Tuesday, March 02, 2021

Allegheny Health Network celebrates successes, charts future of telehealth

PITTSBURGH – A year ago, Allegheny Health Network (AHN) was performing a handful of video visits and telehealth consultations each week. By the end of 2020, AHN had carried out nearly 500,000 virtual engagements – an almost 5,000 percent increase over 2019 volume.

Hospitals and doctors’ offices nationwide faced a dilemma when COVID-19 arrived in the United States. To minimize risk of spreading the virus, they had to avoid unnecessary person-to-person contact during a time when their care became more essential than ever. Converting in-person services to telehealth was a logical solution, but few health systems had the structure in place to do so at the scale that would be required.

“Technologically, we didn’t know what we were capable of until COVID hit,” said Kayla Cousineau, vice president of clinical operations and strategic initiatives, AHN. “But in less than a week, several teams stepped up, and the entire network was effectively ‘turned on’ to be capable of providing telehealth services and video consultation.”

This included increasing the bandwidth, technological infrastructure and organizational capacity necessary to accommodate thousands of online patients daily. It also meant training thousands of clinicians and support staff on new tools, protocols and software platforms.

By mid-spring, AHN had enabled 1,200 clinicians to conduct more than 3,700 virtual visits per day across a broad range of specialties.

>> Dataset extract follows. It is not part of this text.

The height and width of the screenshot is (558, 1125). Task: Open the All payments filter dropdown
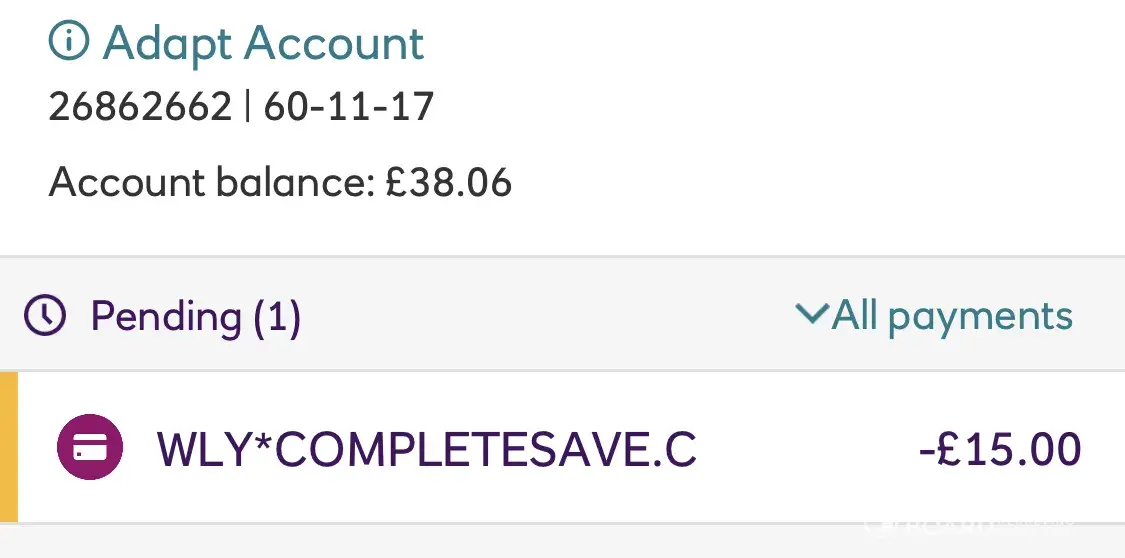951,316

At its peak, 75 percent of AHN primary care appointments were virtual.

Today, virtual care is utilized most often in primary care and psychiatry/behavioral health. But as new technologies are developed and deployed, Amy Crawford-Faucher, MD, medical director for telemedicine at AHN and vice chair of AHN’s Primary Care Institute, says that patients will more commonly have the option to obtain virtual care in place of in-office appointments.

“New tools will allow physicians to virtually look into a patient’s throat and ears, check heart rate, get an accurate blood pressure, and collect other important data, enabling the virtual visit to more closely replicate what happens in the doctor’s office,” she said.

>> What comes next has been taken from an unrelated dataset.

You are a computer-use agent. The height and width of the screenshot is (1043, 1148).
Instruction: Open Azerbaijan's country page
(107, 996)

Also on the horizon is telemedicine utilization in the acute care setting. Already, AHN has the ability to perform certain inpatient evaluations through virtual technologies, in the areas of stroke care and intensive care.

Through its Mercy Virtual partnership, AHN has expanded its ICU capacity by more than 60 beds across four hospitals, allowing board-certified intensivists to remotely monitor AHN patients through state-of-the-art telecommunication technology.  

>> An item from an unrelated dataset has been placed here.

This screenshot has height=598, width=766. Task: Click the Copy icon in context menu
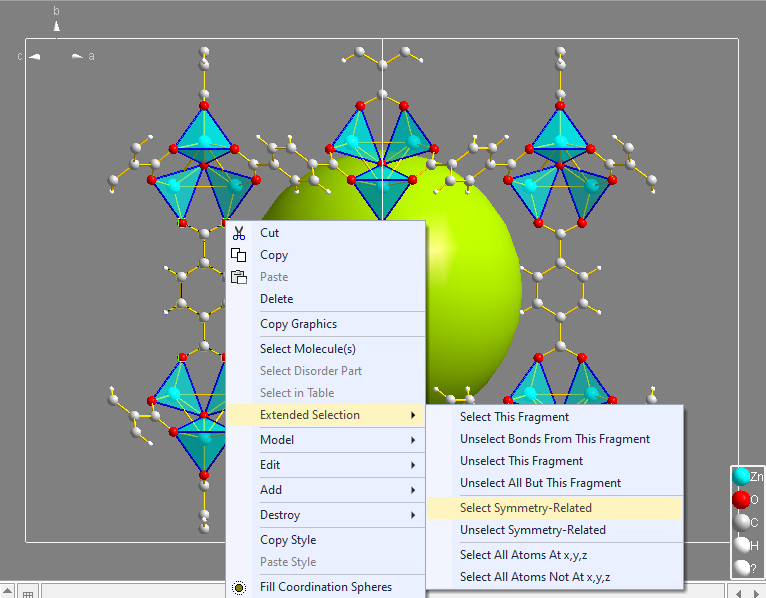click(x=239, y=255)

While AHN is planning for continued telehealth growth, the goal remains to provide the highest quality patient care and to do so in the venue that most aligns with that goal.

“The best care happens when the doctor and patient come together and decide what works in the best interest of the patient’s health and wellbeing. For the right patient and at the right time, telemedicine gives us additional tools for achieving that highest level of care,” said Dr. Crawford-Faucher.